I would like to estimate nonnegative parameters of a nonlinear function. 

 

The original nonlinear function is:

 

Q = alpha*exp(rho*T)*(K^beta1)*(L^beta2)*(E^beta3)

alpha, rho, beta1, beta2, beta3 > 0

beta1+beta2+beta3 = 1

 

I attached a data file (ChinaQ). These data are log data. 

I coded SAS, but it does not work. I would like to know how to estimate parameters for the nonlinear function with some restrictions of nonnegative parameters (i.e. beta1+beta2+beta3 = 1).

 

Thank you very much for your help in advance. 

 

proc nlp data=chinaQ;

parms alpha rho beta1 beta2 beta3;

bounds alpha rho beta1 beta2 beta3 >= 0;

model Q = log (alpha) + rho*T + beta1*K + beta2*L + (1-beta1-beta2)*E;

run;

 

Sincerely yours,

 

J1

1 ACCEPTED SOLUTION

Accepted Solutions
Ksharp
Super User
As Rick pointed out, either your utility function is not right or your constraint condition
x1<1 is not right. when x1~0 your utility function can't get the max value.

"I would like to know if SAS can solve the optimal control problem such as a differential game or not."
I am not familiar with these concepts . But I am sure SAS can solve almost any optimal problem.
Especially for SAS/OR .


"I would like to know if standard errors are different from asymptotic standard errors or not."
I think both are the same thing.
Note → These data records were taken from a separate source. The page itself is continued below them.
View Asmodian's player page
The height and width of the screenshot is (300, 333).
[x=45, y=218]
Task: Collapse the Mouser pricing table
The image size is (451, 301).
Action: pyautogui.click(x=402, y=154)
Asymptotic standard errors are based on big sample(e.g. n is big enough).
If you want exact std err you need to know exact distribution , but it is every hard sometime.


"To get asymptotic standard errors using SAS, do I need a specific coding?"
Most time, SAS can give you std err ,no need for coding. But for your this special case,I think you need to write some code.
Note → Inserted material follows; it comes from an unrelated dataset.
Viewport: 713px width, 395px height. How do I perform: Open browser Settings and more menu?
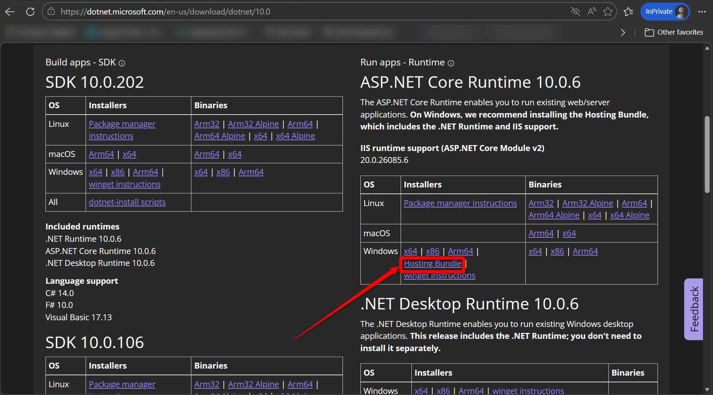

"If I want to estimate different parameter values, then I would like to know which part I have to change in your coding."
For changing Object function, you need change:
start func();
....
return (obj);
finish;

For changing constrain condition , you need change another function,
Check IML documentation to know how to write these.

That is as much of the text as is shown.